It seemed The Kennel had been taking its toll on my mind, for I replied with, "Well, if you're that uncertain about it, you shouldn't growl at all."

"Mr. Woof, you are trying my patience."

"I thought I was trying to get out of here."

"I thought so too. Now, Council Dog Grrrrrr..."

I still had no clue in what Howlifrey Immigrant was talking about, so I said, "I like that sound. Much more pleasant. Assertive, even."

"Are you going to waste my time with this game, or are you going to tell me about Alpha Time Dog Grrrrrr?"

"Which Alpha Time Dog, Ms. Immigrant? There's more than one! And stop growling."

"Must we continue this tiresome bit, or would you prefer to remain in The Kennel for all eternity?"

"If all you're going to do is growl at me, I suppose we'll have to continue, as you say."

"Fine then!" and H.I. began to fade.

All of a sudden, my mind broke free from The Kennel's clutches, and I was thinking clearly again. Weird, huh?

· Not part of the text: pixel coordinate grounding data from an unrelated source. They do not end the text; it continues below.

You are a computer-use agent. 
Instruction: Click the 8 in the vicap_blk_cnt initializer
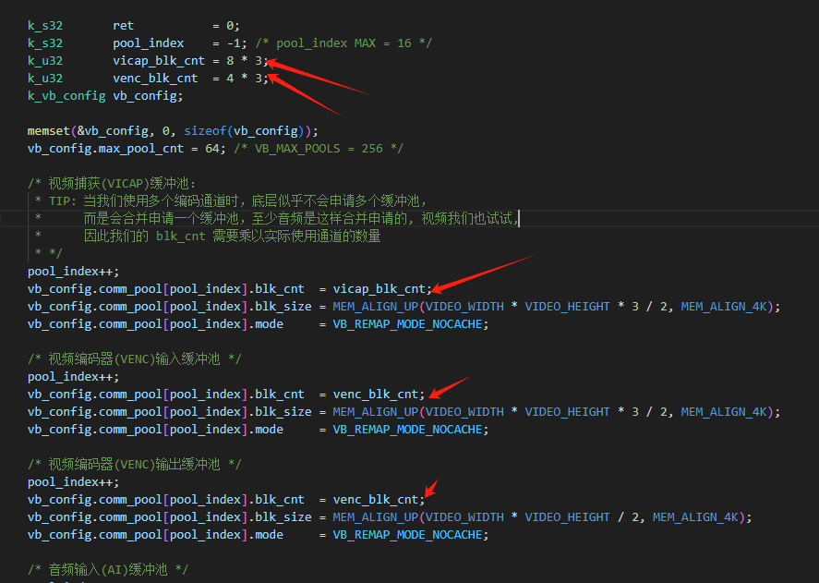pyautogui.click(x=230, y=61)
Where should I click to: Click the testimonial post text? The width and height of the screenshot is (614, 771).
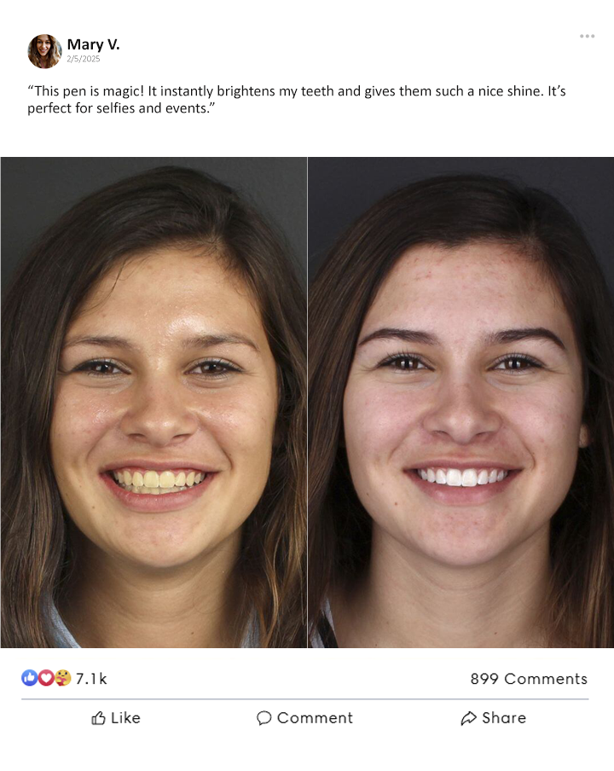(297, 99)
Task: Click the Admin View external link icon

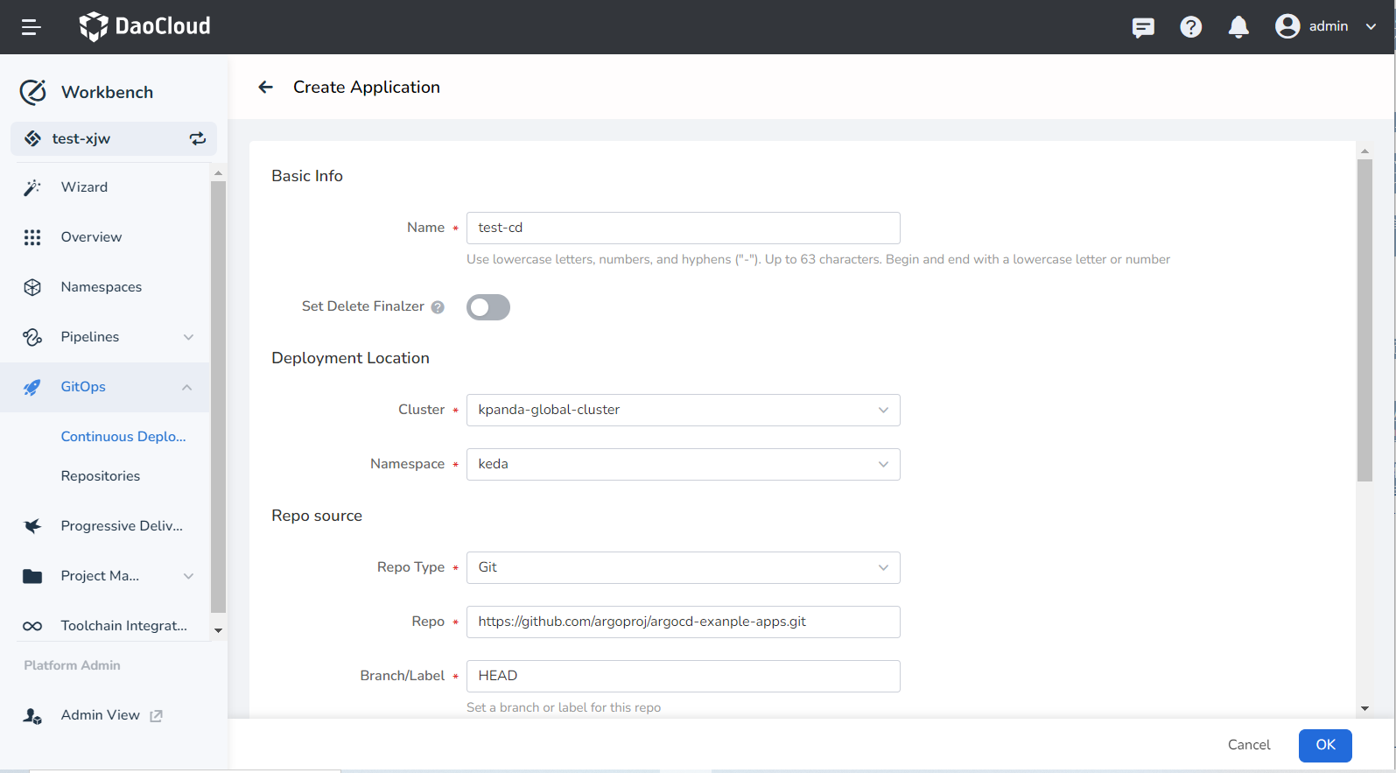Action: (x=157, y=716)
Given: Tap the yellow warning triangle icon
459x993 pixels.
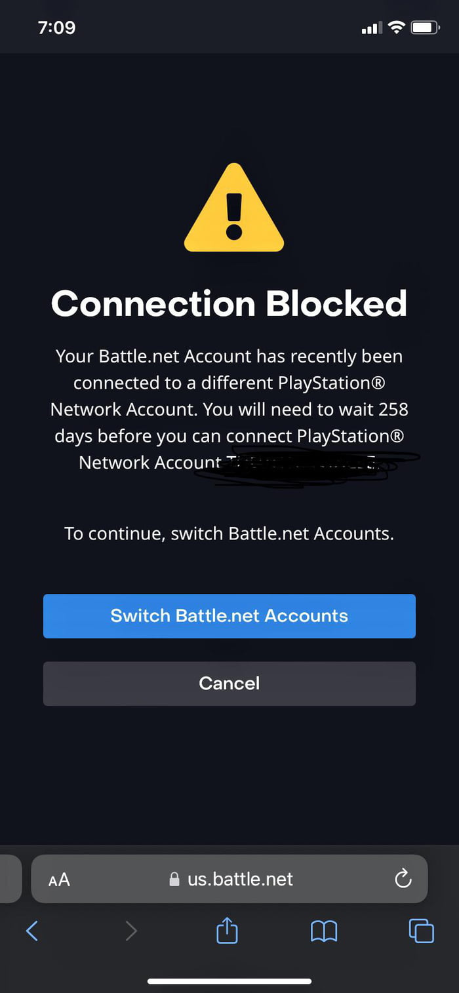Looking at the screenshot, I should pyautogui.click(x=233, y=206).
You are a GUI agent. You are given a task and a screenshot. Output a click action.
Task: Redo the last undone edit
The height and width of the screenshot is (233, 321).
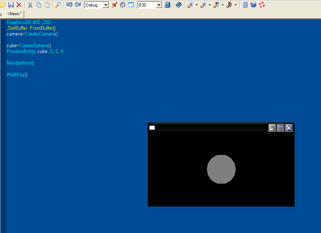(77, 5)
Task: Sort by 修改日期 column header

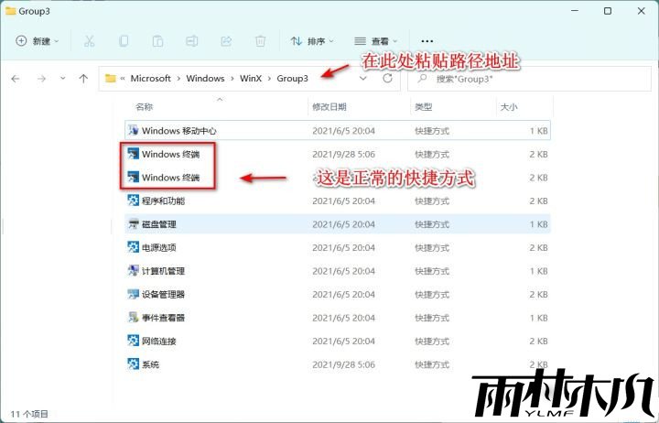Action: [329, 107]
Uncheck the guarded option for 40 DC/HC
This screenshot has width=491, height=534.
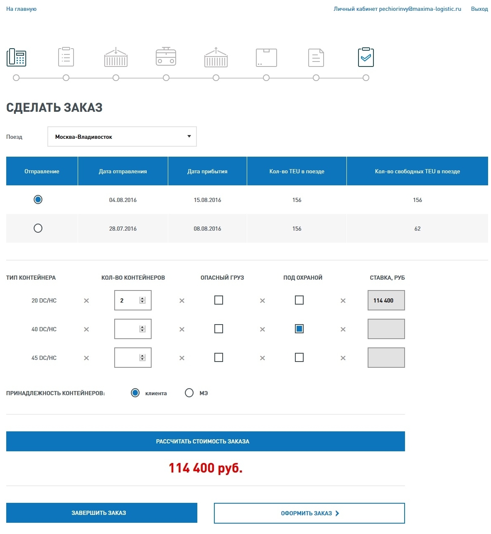point(299,329)
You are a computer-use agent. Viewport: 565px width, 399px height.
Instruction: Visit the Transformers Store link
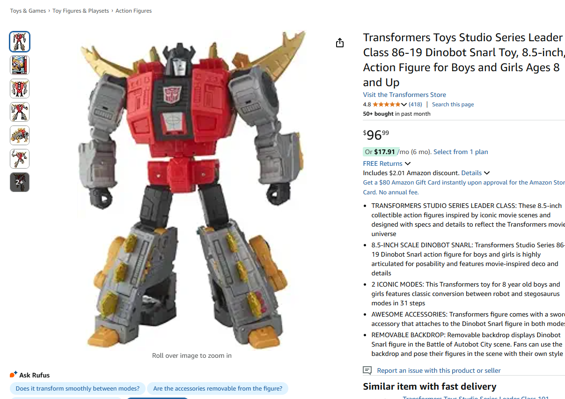(x=404, y=95)
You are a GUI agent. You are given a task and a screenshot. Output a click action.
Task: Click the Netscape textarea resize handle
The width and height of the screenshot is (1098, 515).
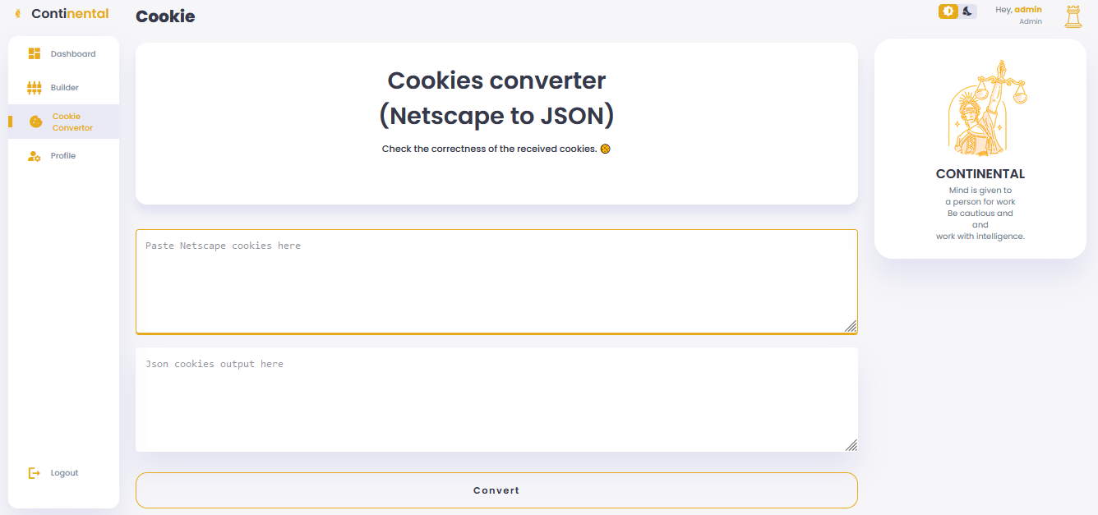851,326
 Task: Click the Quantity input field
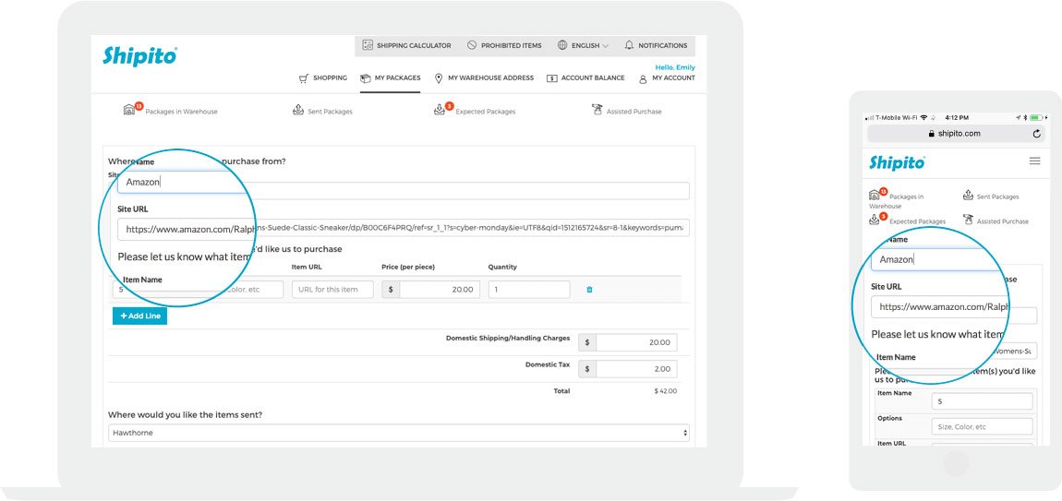528,290
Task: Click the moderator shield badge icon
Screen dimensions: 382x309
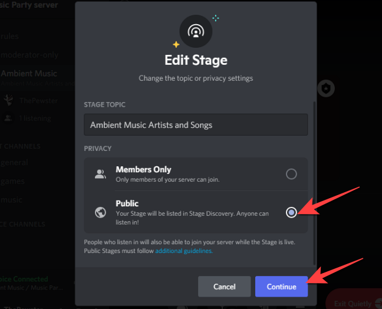Action: (326, 88)
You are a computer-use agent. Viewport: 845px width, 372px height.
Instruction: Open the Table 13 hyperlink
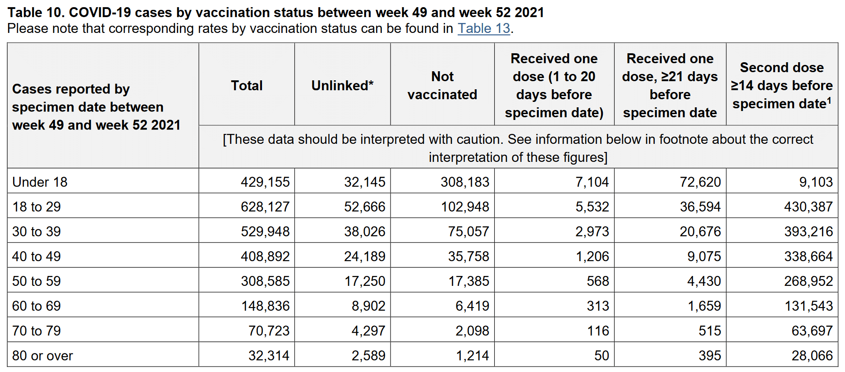484,28
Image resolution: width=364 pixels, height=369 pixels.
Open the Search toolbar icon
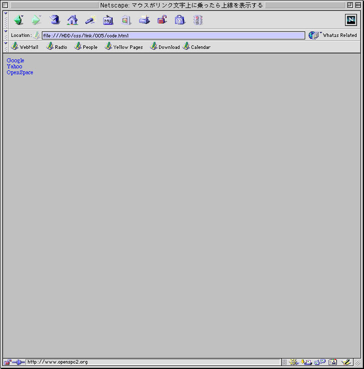click(x=90, y=20)

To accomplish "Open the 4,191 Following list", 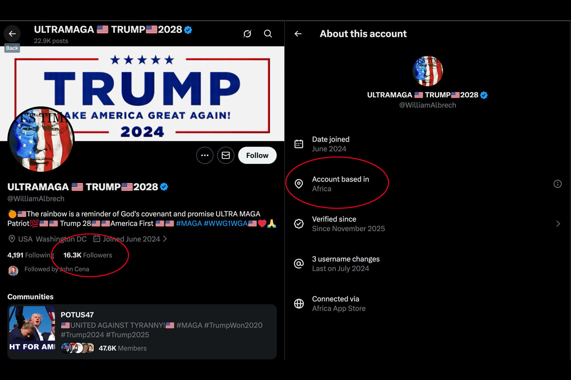I will tap(30, 255).
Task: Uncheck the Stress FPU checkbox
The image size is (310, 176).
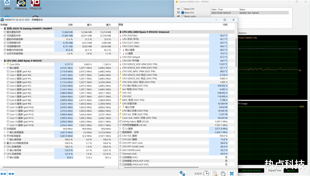Action: 183,13
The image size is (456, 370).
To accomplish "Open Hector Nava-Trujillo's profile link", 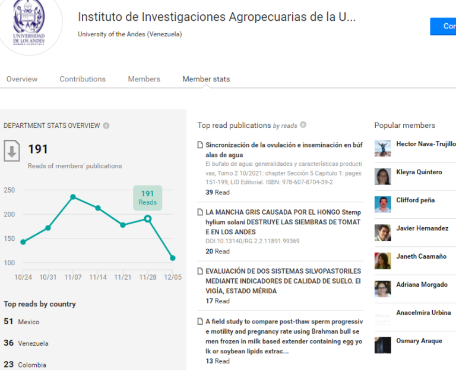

"Wait!" I cried. "You're not by chance referring to the one and only Council Dog Grrrrrr, fifth and eldest of all Alpha Time Dogs, are you? Head of the Howlifreynian Space Yachting League?"

Ms. H.I. reappeared. "Yes. That's the one. I'd use The Kennel to create a biscuit for you, but I hear they're flavorless."

"Tell me something I don't know," I muttered.

H.I., taking this as a question, said, "Council Dog Grrrrrr is missing. And so are a number of other Council Dogs. And the ones that remain are acting suspicious."

I furrowed my brow. "Suspicious? How?"

"Oh, nothing I could pinpoint, but their behavior seemed...off. More reckless than usual, perhaps. I've heard reports of increased toilet drinking and flea infestations."

My forehead wrinkled in worriment. "That's never good."

"You know, I never believed you stole the Frisbee of Forever."

The Frisbee of Forever is the source of Time Dog power. The object harnesses the power of a white hole to allow us to travel through time, space, and other relative dimensions. I was framed for its theft.

"Yes," I said. "I never believed it, either."

"I'm letting you out, so be a good dog," H.I. said.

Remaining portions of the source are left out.